- _Goal 1_: In the radical empathy section, which two elements are singled out as the new, radical ones not shared with conventional empathy?

- _Quoted passage_:
..........

2.3. Radical Empathy

Radical empathy is a new concept that is derived from the conventional idea of empathy, widely discussed both in sociology and social work studies. According to Givens (2021, p. 34), who is a pioneer in empirically establishing radical empathy, the concept has the following elements that are shared partially with the conventional concept of empathy [13]:
  • Becoming grounded in who you are
  • Opening yourself to the experiences of others
  • Practicing empathy
  • Taking action
  • A willingness to be vulnerable
  • Creating change and building trust
The first four elements of radical empathy are common to the conventional conception of empathy, which is an opposite concept to indifference. What stands out as new elements for being radical are the final two, i.e., a willingness to be vulnerable, and creating change and building trust. Givens (2021, p. 72) further elaborates on these two notions in the following fashion [13]:
  • Paying attention to what is going on in your community and the way that you interact with others.
  • Being vulnerable means being honest and truthful: are there ways that you have allowed yourself to be vulnerable with yourself and with others around the issue of race (as well as gender and postcoloniality)?
  • Do you find that your friends and family feel comfortable expressing their feelings and opinions around you?
  • What kind of neighborhood do you live in? Does your neighborhood reflect the diversity of the region where you live? If not, why?
  • Do you know people from different backgrounds and cultures? Take the time to listen to people from other cultures and learn more about their life experiences.
  • What type of cultural events do you attend? Are you willing to explore events from cultures different from your own?
Being vulnerable, therefore, presupposes an existential confidence about oneself vis-à-vis the danger surrounding his/her true identity, that is often prescribed by gender, race, and postcoloniality. For example, while being a black woman in the U.S. and elsewhere, where racism, sexism, and discriminations against migrants from former colonies are severe, when she tries to preserve and reveal her true identity without succumbing to the force of cultural assimilation, she will face various dangers. Givens (2021, p. 84) cites the following statistics as examples [13]:
  • Structural racism, the systems-level factors related to, yet distinct from, interpersonal racism, leads to increased rates of premature death and reduced levels of overall health and well-being.
  • Black women are three to four times more likely to experience a pregnancy-related death than White women.
  • Black women are more likely to experience preventable maternal death compared with White women.
  • Black women’s heightened risk of pregnancy-related death spans income and education levels.
The final stage of radical empathy is, therefore, creating change and building trust by being vulnerable, even as the act of being vulnerable includes attending cultural events and exploring events from cultures different to your own. Being radically empathetic is, therefore, almost quintessential to listening to jazz and consuming K-pop as far as they contribute to creating changes and building trust based on a community-wide struggle against racism (jazz, K-pop), sexism (K-pop), and discriminations against migrants (K-pop).

..........

- _Extracted entries_:
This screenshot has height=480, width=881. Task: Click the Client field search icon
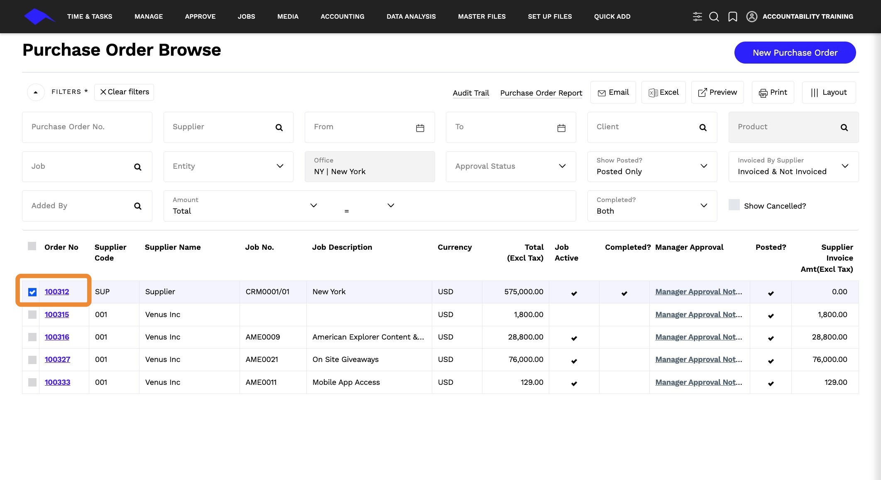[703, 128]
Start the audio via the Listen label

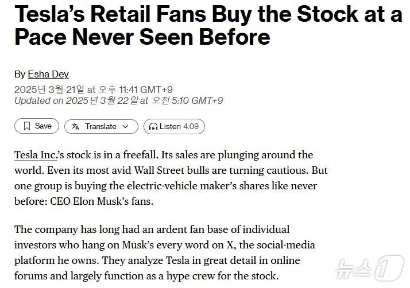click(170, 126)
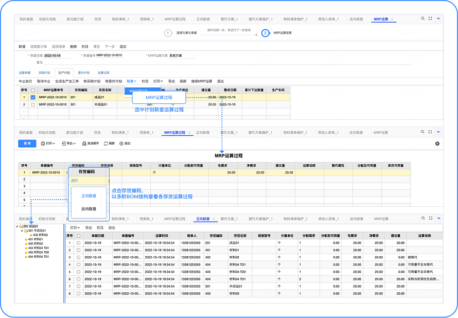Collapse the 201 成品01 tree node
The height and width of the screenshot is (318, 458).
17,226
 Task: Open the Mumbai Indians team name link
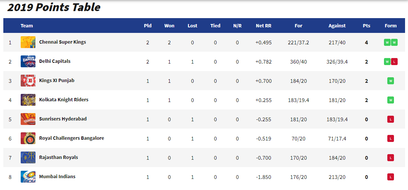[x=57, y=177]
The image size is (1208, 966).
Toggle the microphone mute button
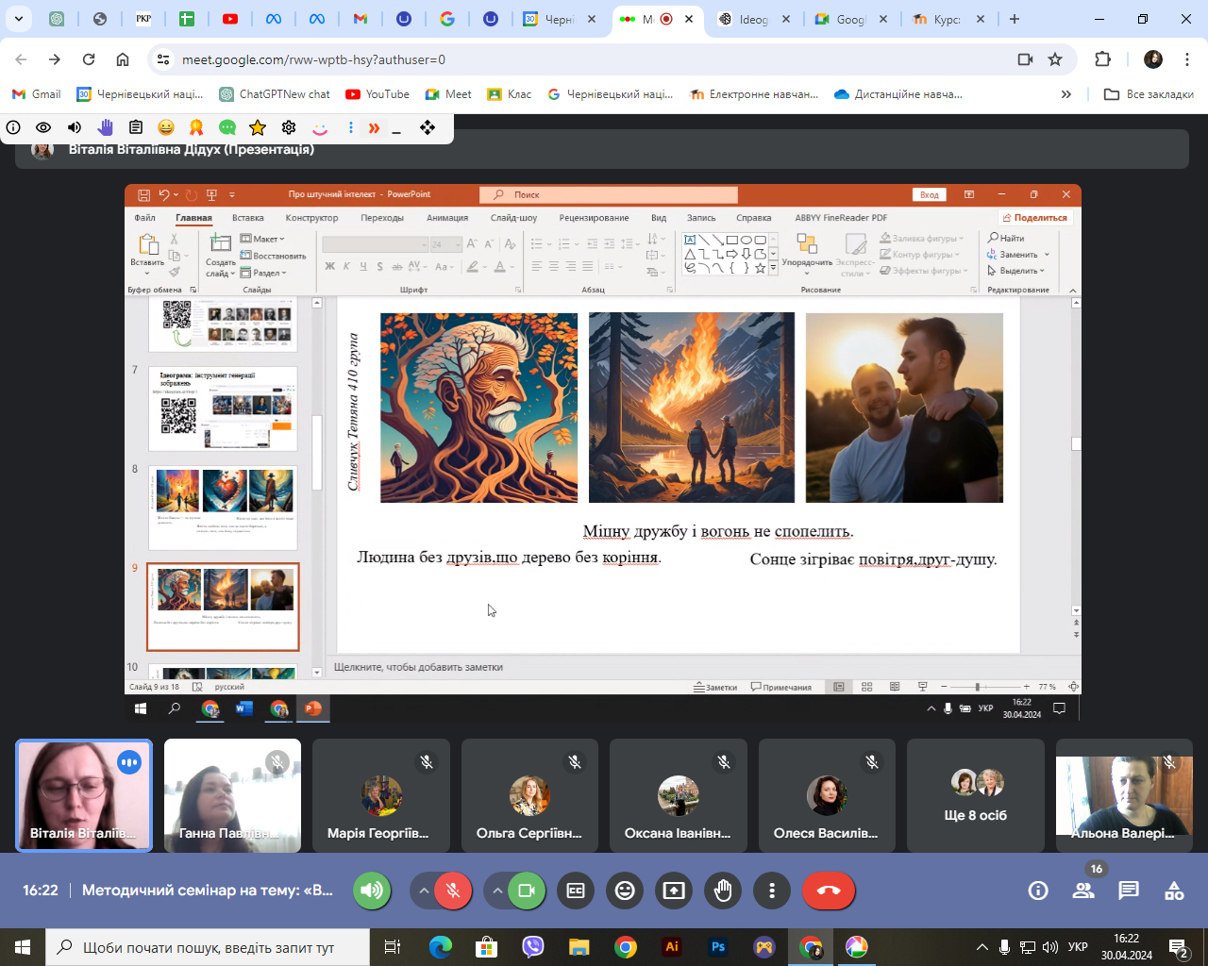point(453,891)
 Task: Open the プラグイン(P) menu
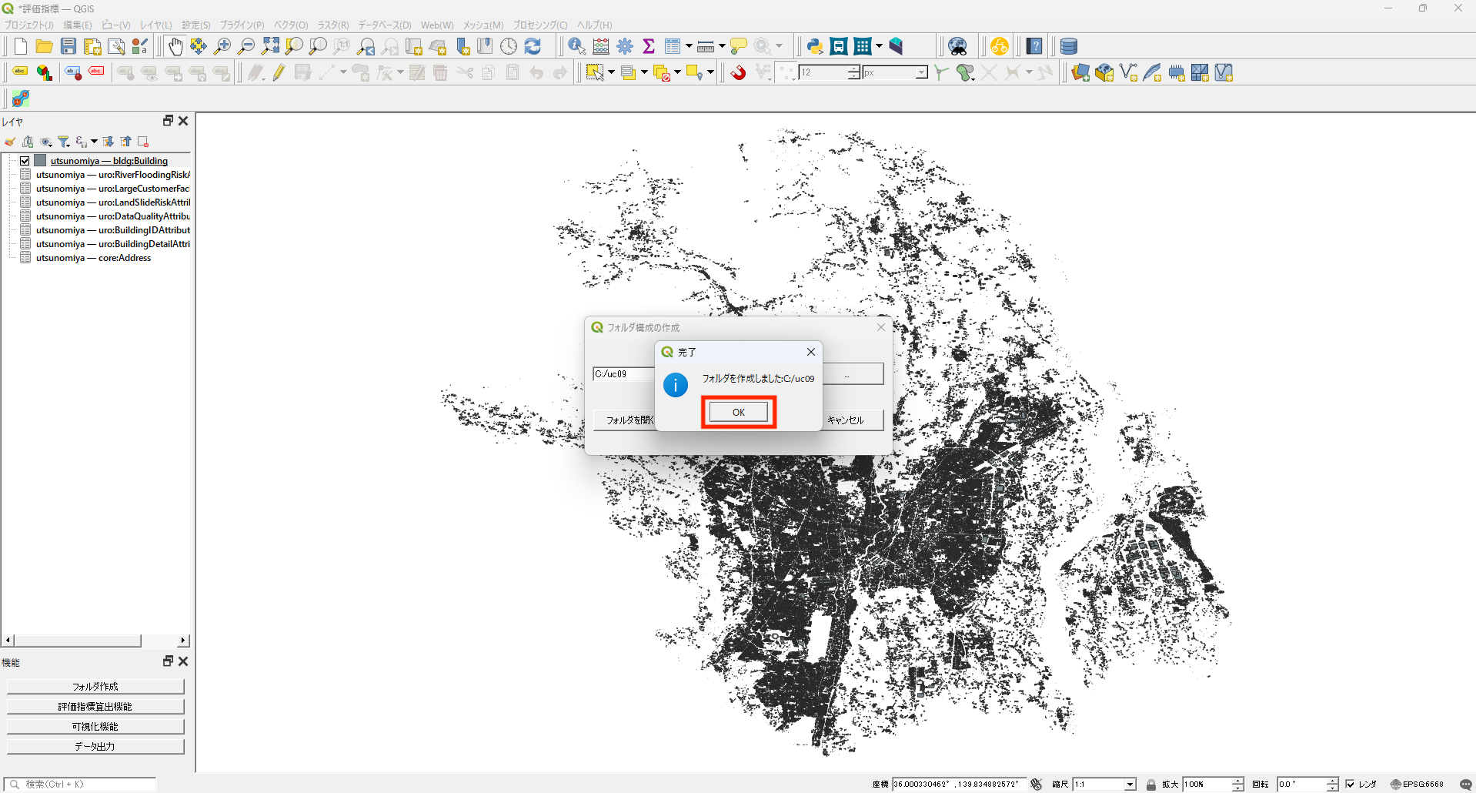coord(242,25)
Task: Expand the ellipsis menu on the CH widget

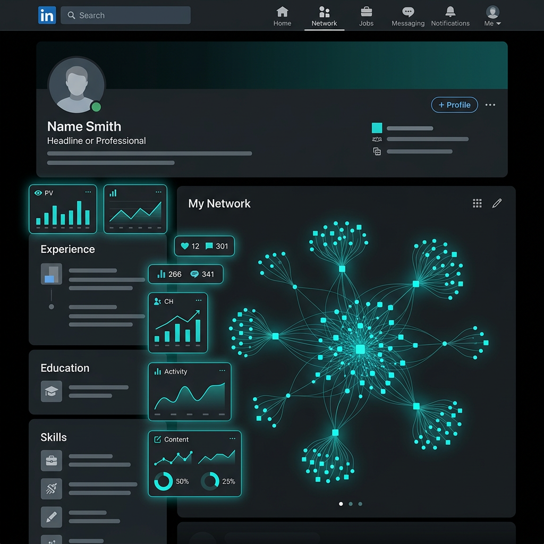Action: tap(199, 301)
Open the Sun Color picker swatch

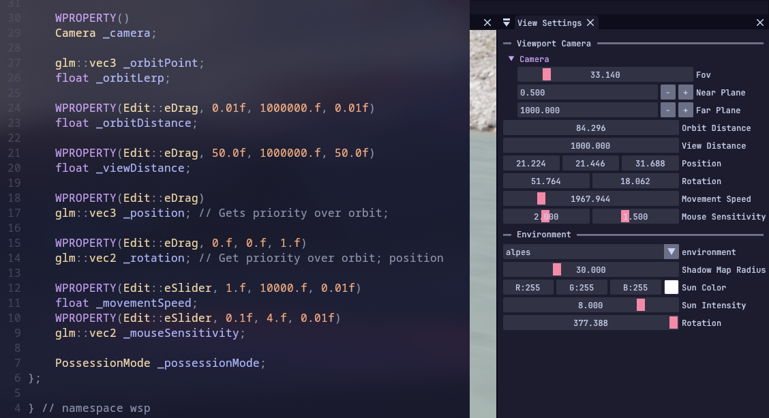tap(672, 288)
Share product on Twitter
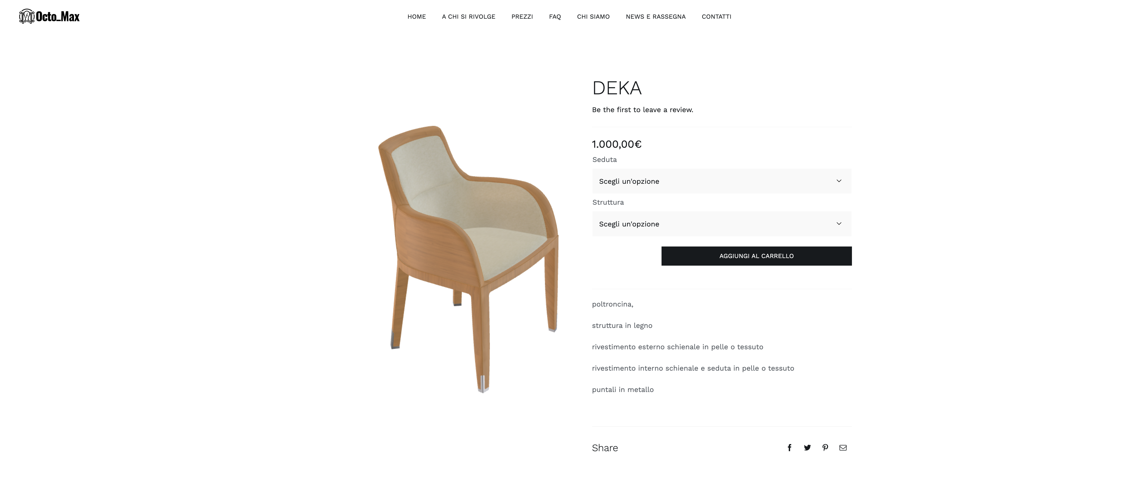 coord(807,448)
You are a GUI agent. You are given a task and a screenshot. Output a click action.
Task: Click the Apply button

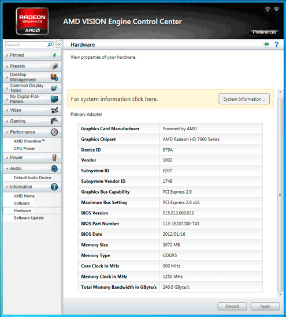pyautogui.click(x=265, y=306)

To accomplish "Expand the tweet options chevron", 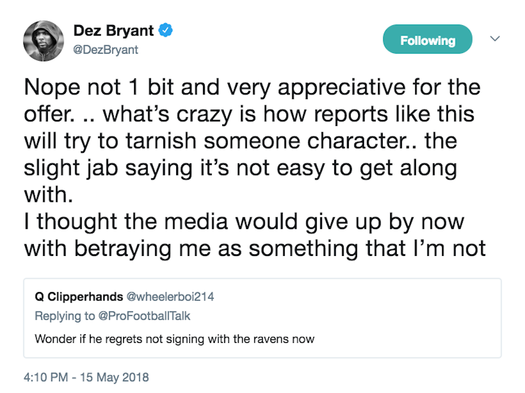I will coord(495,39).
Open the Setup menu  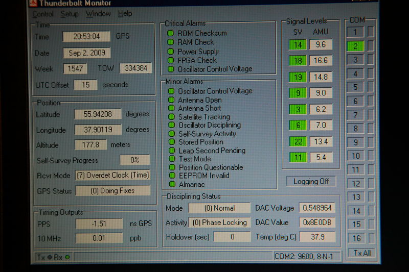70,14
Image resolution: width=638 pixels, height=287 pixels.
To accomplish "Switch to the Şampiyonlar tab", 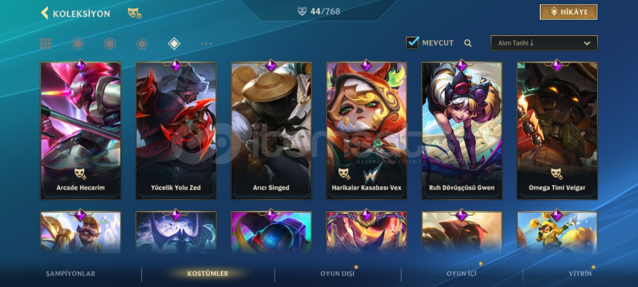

..........

- _Goal 2_: Extract the listing lines exactly, starting at the first line of the listing and ending at the line that contains "Action: tap(199, 301)", with both ends included. Leave the pictures out.

- _Right answer 1_: A willingness to be vulnerable, and creating change and building trust.

- _Right answer 2_:
This screenshot has height=480, width=881. Task: Click the Client field search icon
[703, 128]
Start the audio via the Listen label

click(170, 126)
Collapse the 201 成品01 tree node
The height and width of the screenshot is (318, 458).
17,226
 Task: Open the Mumbai Indians team name link
[x=57, y=177]
The image size is (1208, 966).
Toggle the microphone mute button
point(453,891)
 Task: Open the プラグイン(P) menu
coord(242,25)
Task: Expand the ellipsis menu on the CH widget

Action: tap(199, 301)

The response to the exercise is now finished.